On implementing a text-database-as-a-service
Abstract
The emergence of heterogeneous big data in the last decade calls for a hybrid data service that can manage all different kinds of data, including relational data, JSON data, and text data in a unified way. Among them, text data play an important role in many fields such as Internet-of-Things, biology, social network, and etc. For example, a smart meter application detecting the anomaly of the electricity use might want to link each anomaly of a certain area to a meaningful social event mined from the news in plain text. As a result, text data services have raised more and more attentions by the research community. Most of such services are implemented based on a content management system such as ElasticSearch and Solr. However, we found that the mere content management capabilities are not enough. On one hand, text data query often requires join operations to relational data or JSON data in an existing DBMS. On the other hand, users often have to pull the big text data out to an independent system or service for further text analytics. In this paper, we present our Text-DataBase-as-a-Service (TDBaaS), which is built on top of the Hybrid Data Service (HDS) from IBM Research.
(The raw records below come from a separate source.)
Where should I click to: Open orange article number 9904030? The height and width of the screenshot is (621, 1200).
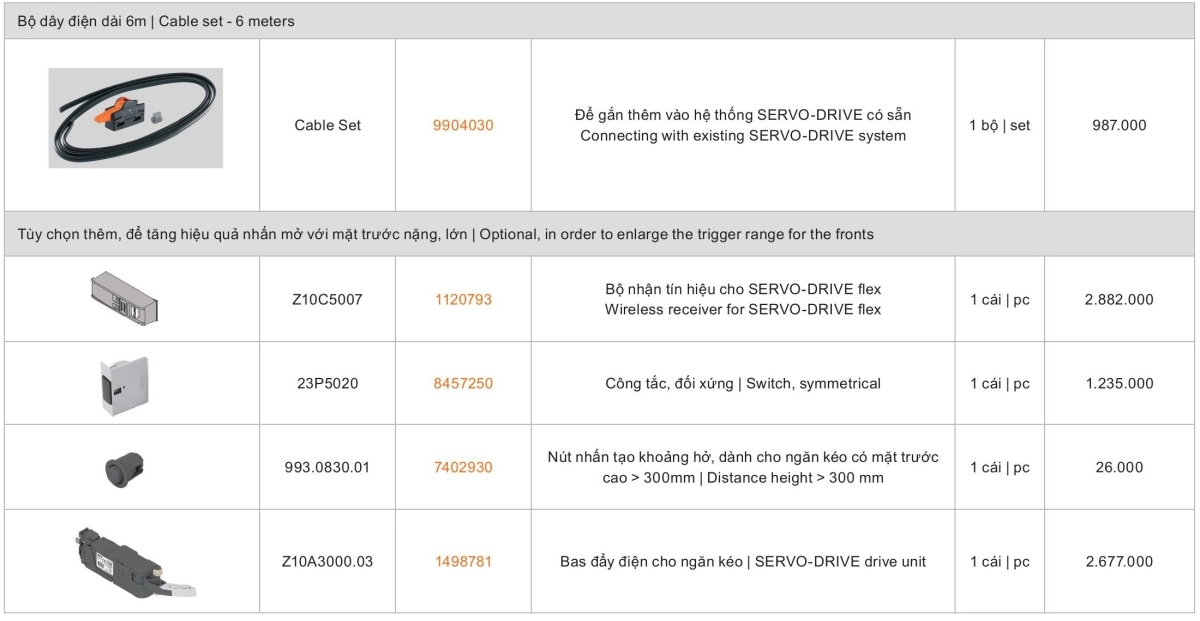point(463,126)
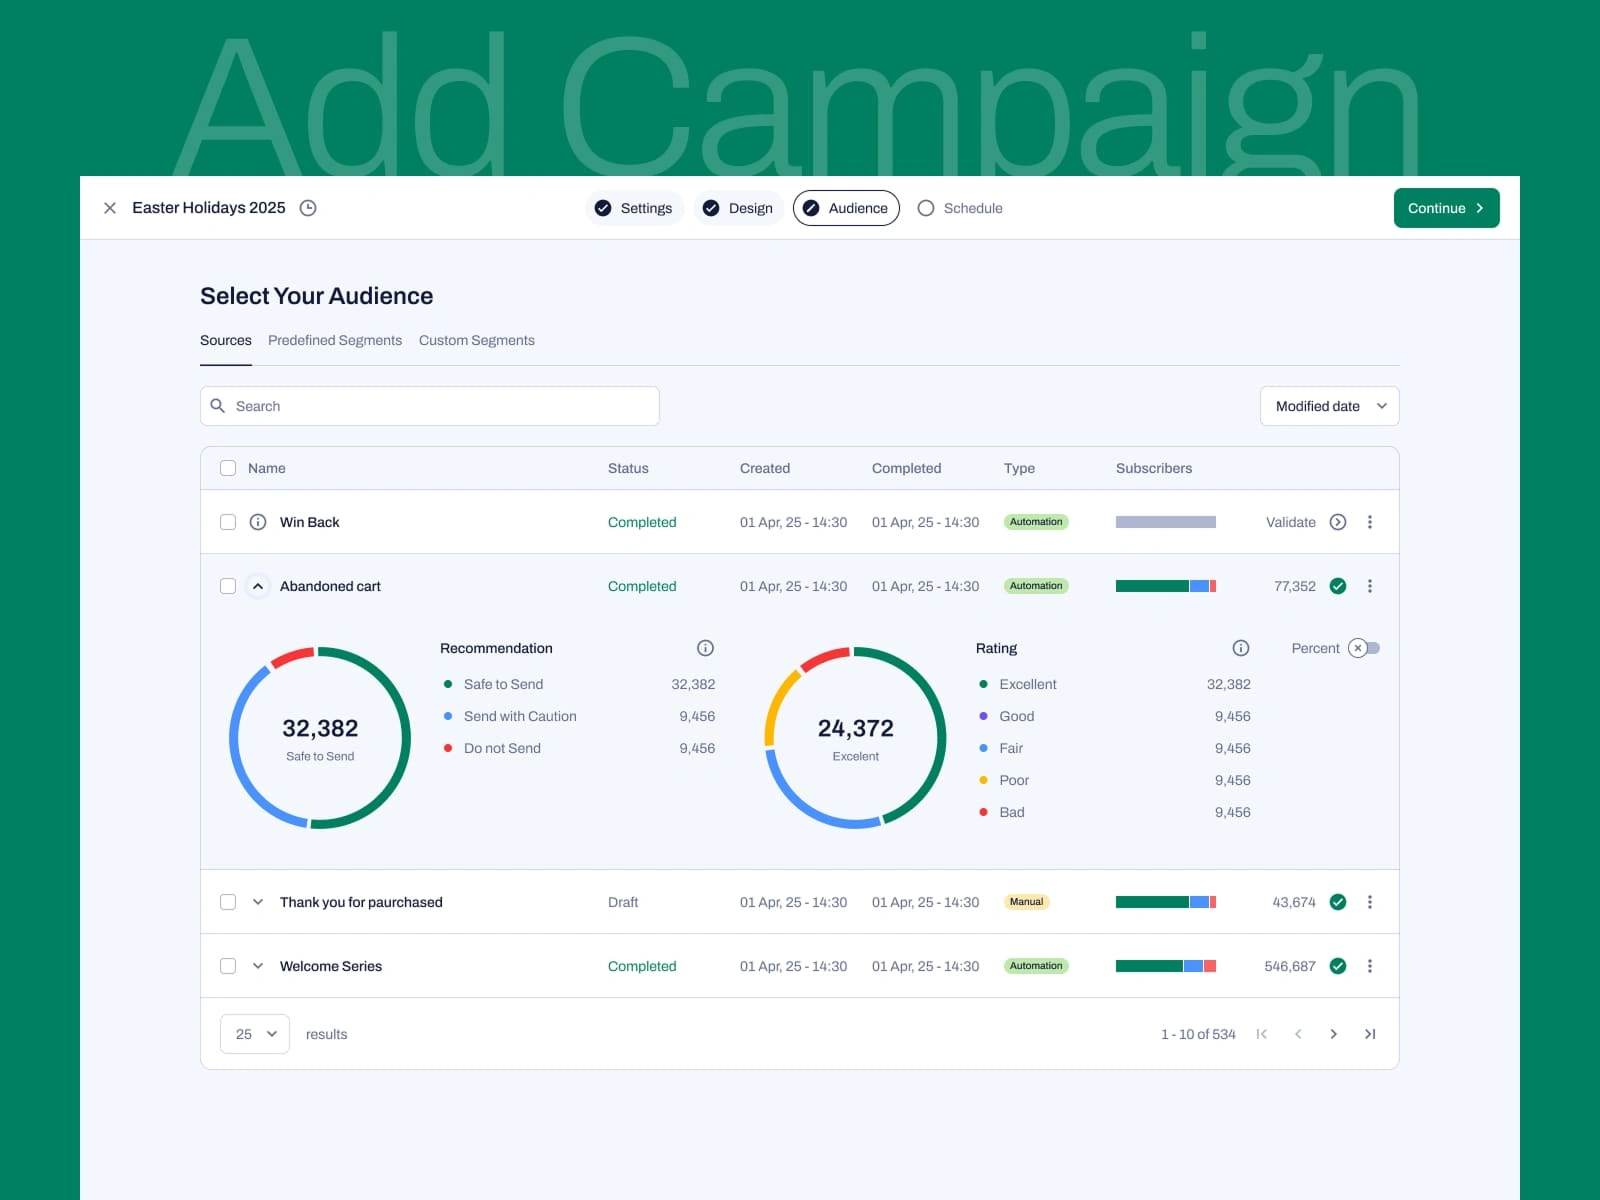Open the schedule clock icon beside campaign name
1600x1200 pixels.
(308, 208)
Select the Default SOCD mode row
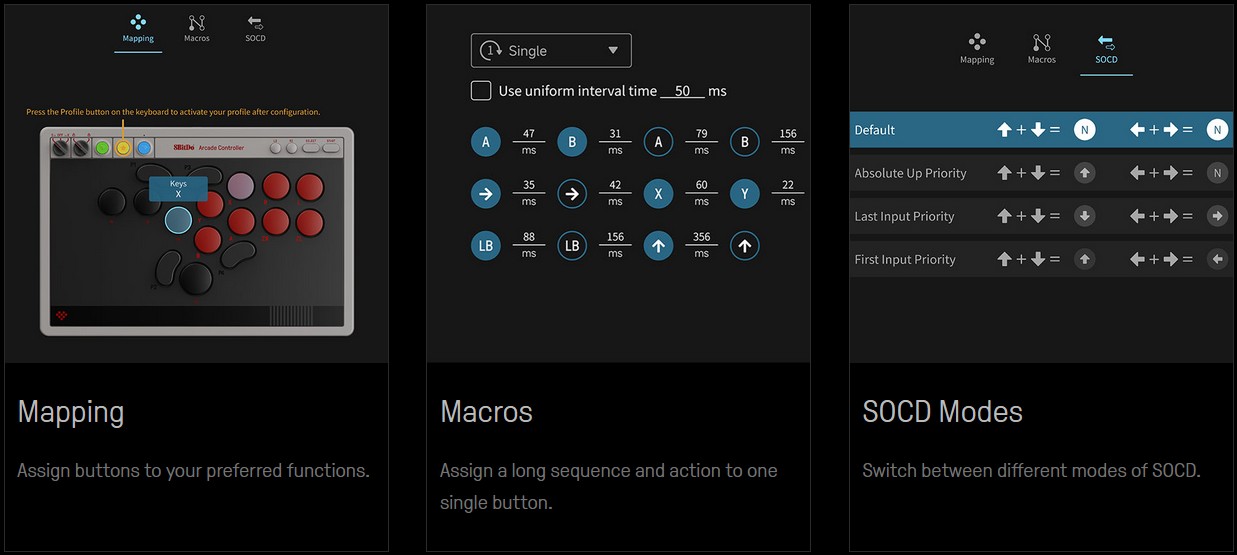Viewport: 1237px width, 555px height. [x=1040, y=130]
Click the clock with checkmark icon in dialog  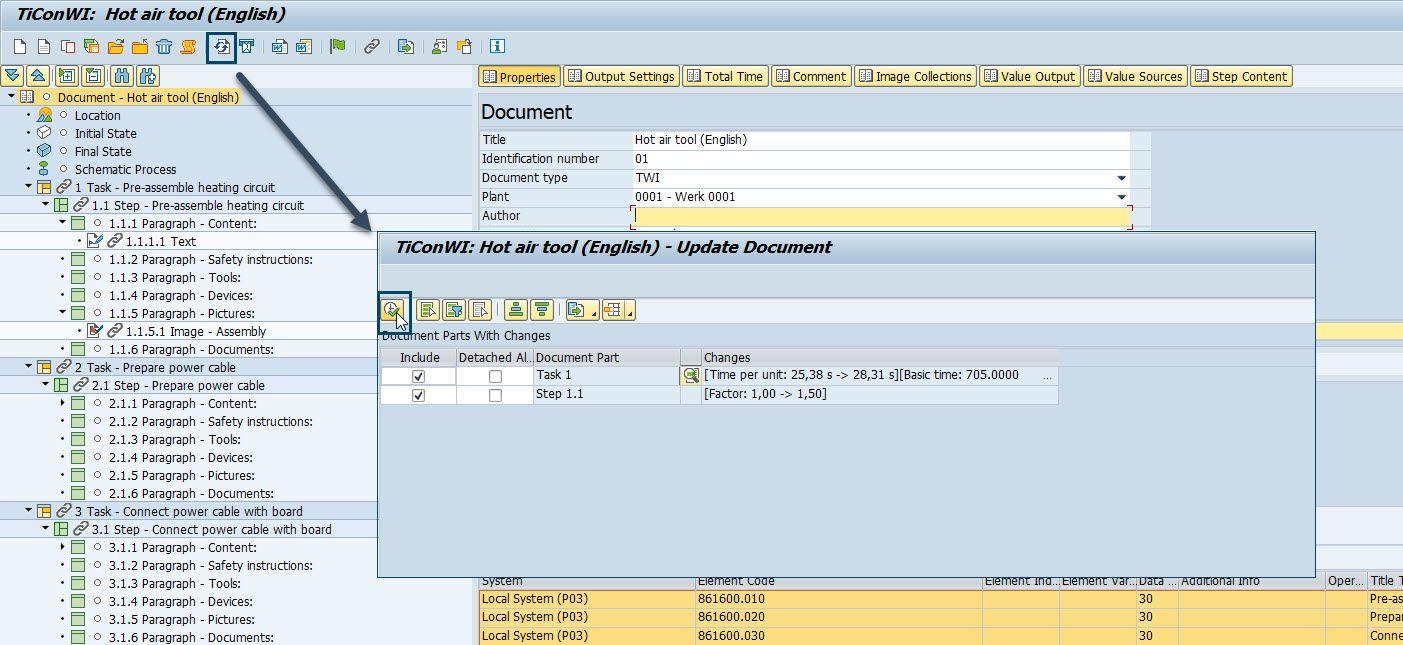[393, 310]
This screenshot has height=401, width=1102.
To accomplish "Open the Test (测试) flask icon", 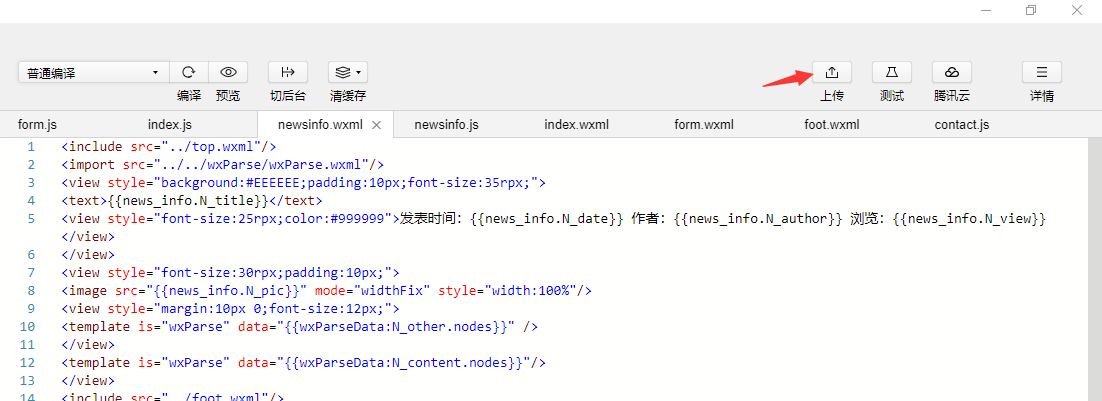I will [x=891, y=72].
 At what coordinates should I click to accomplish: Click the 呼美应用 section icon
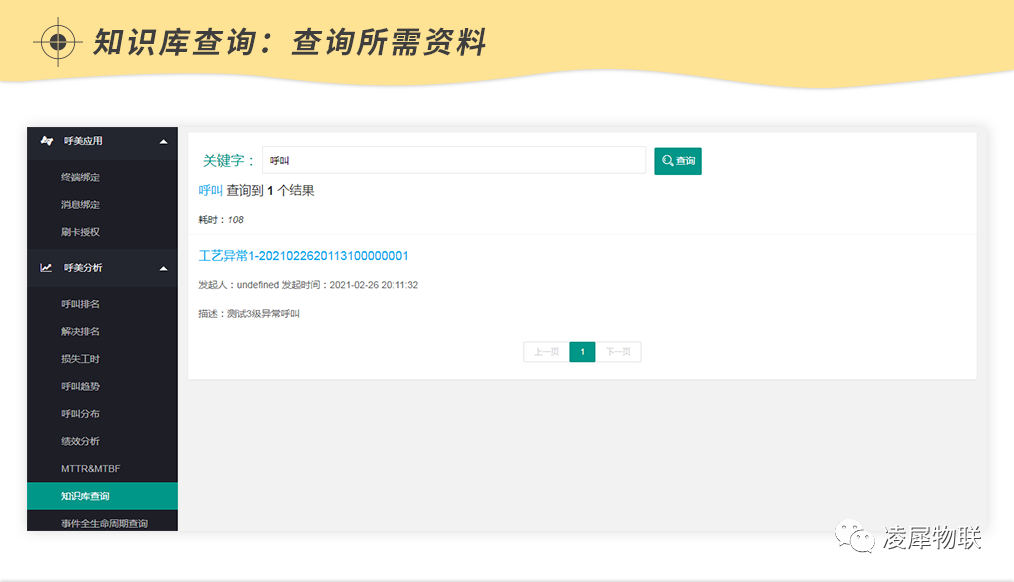pyautogui.click(x=46, y=141)
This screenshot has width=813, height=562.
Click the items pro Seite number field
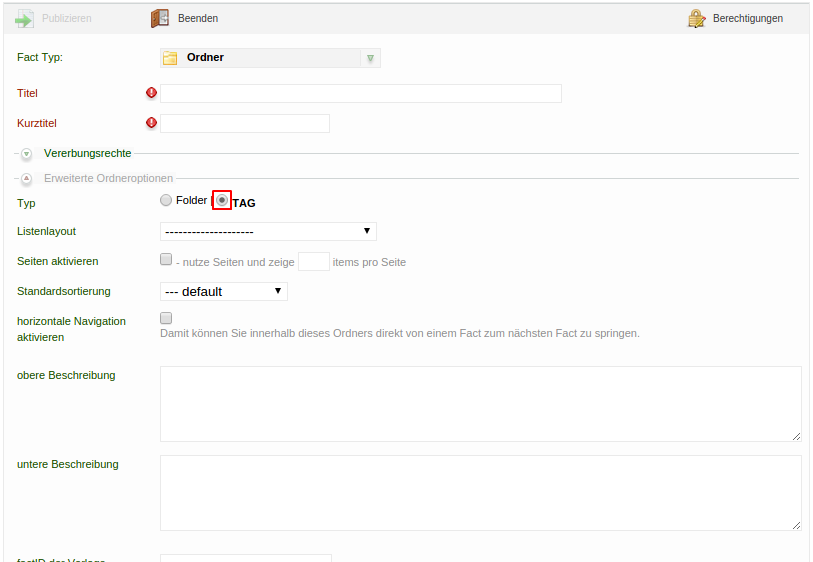tap(314, 262)
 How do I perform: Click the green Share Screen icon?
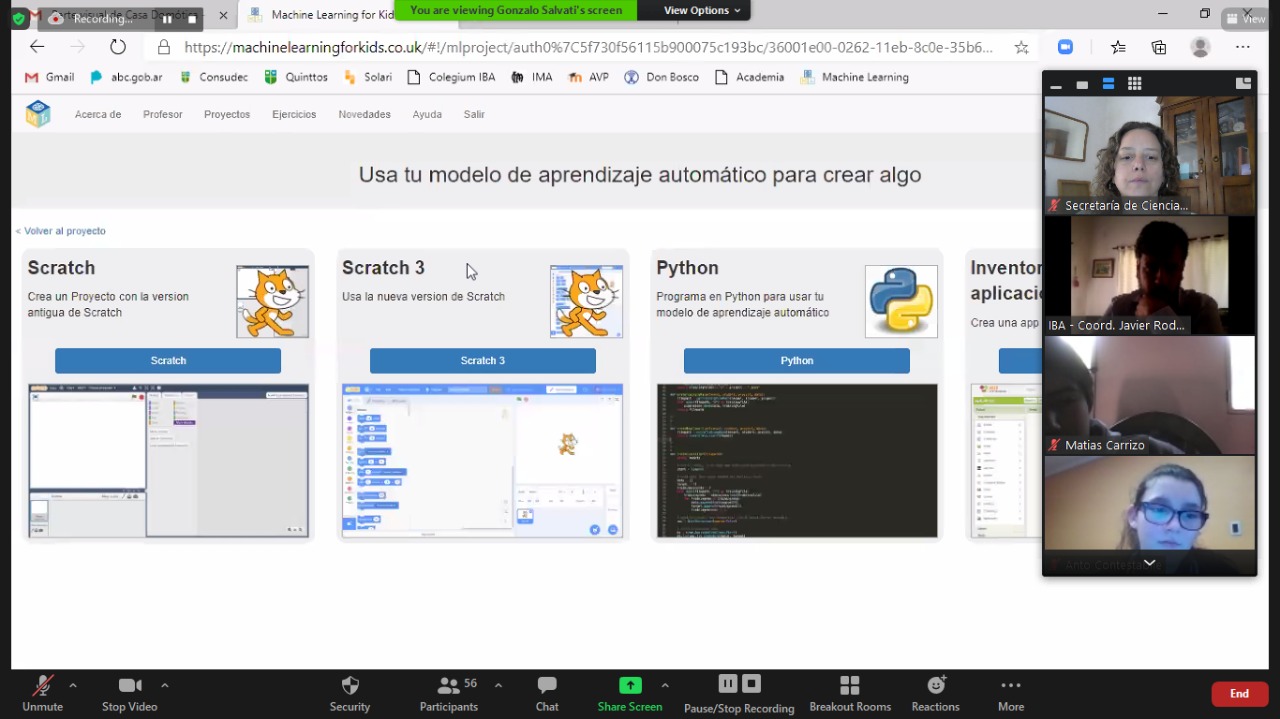pyautogui.click(x=630, y=685)
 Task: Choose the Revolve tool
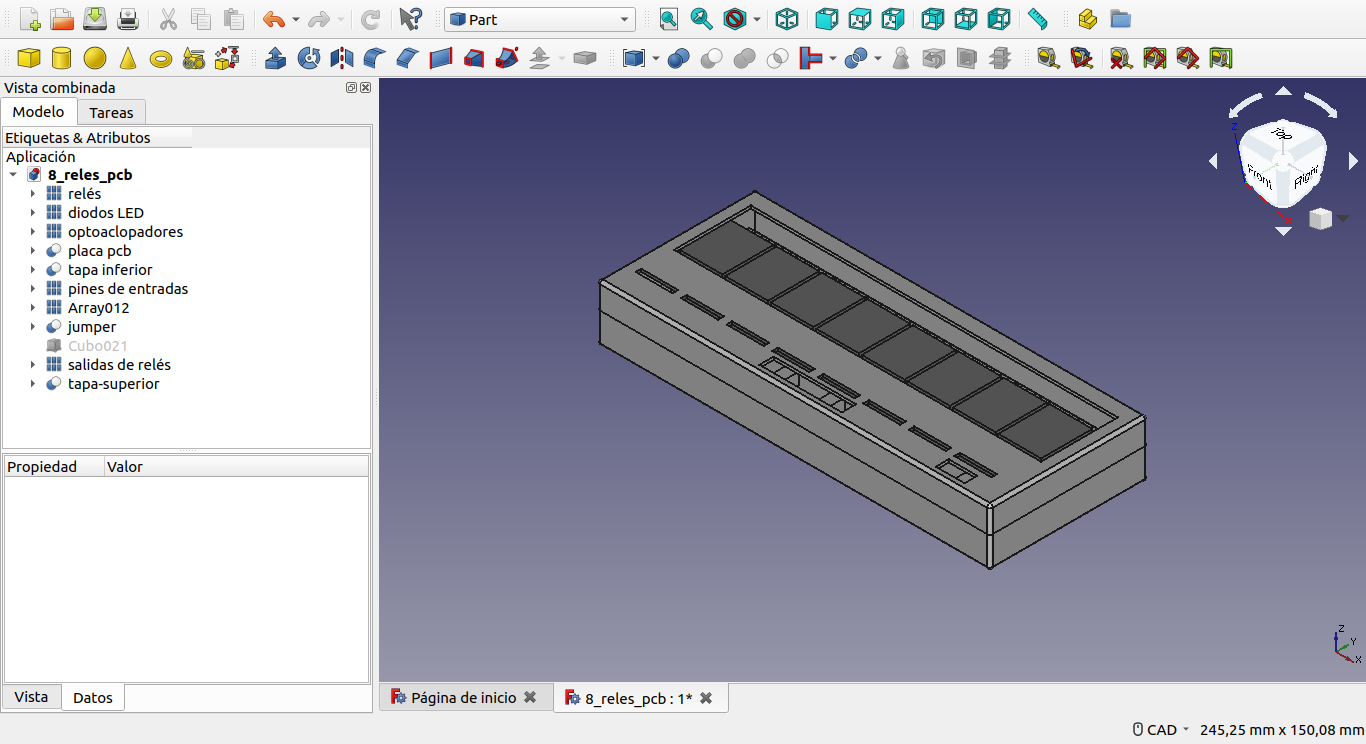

The TDBaaS is designed to manage the text data together with relational data and JSON data in a single service. Basic text analytics can be conducted directly inside the database in the form of general SQLs. Moreover, the extensible framework allows the service to have abundant text analytic capabilities with high performance. As a case study, we investigate in the implementation of the top-k word algorithm, and show how the common computations are shared across different tenants in the TDBaaS. The experimental results demonstrate the high performance of the TDBaaS on both text data management and text data analytics.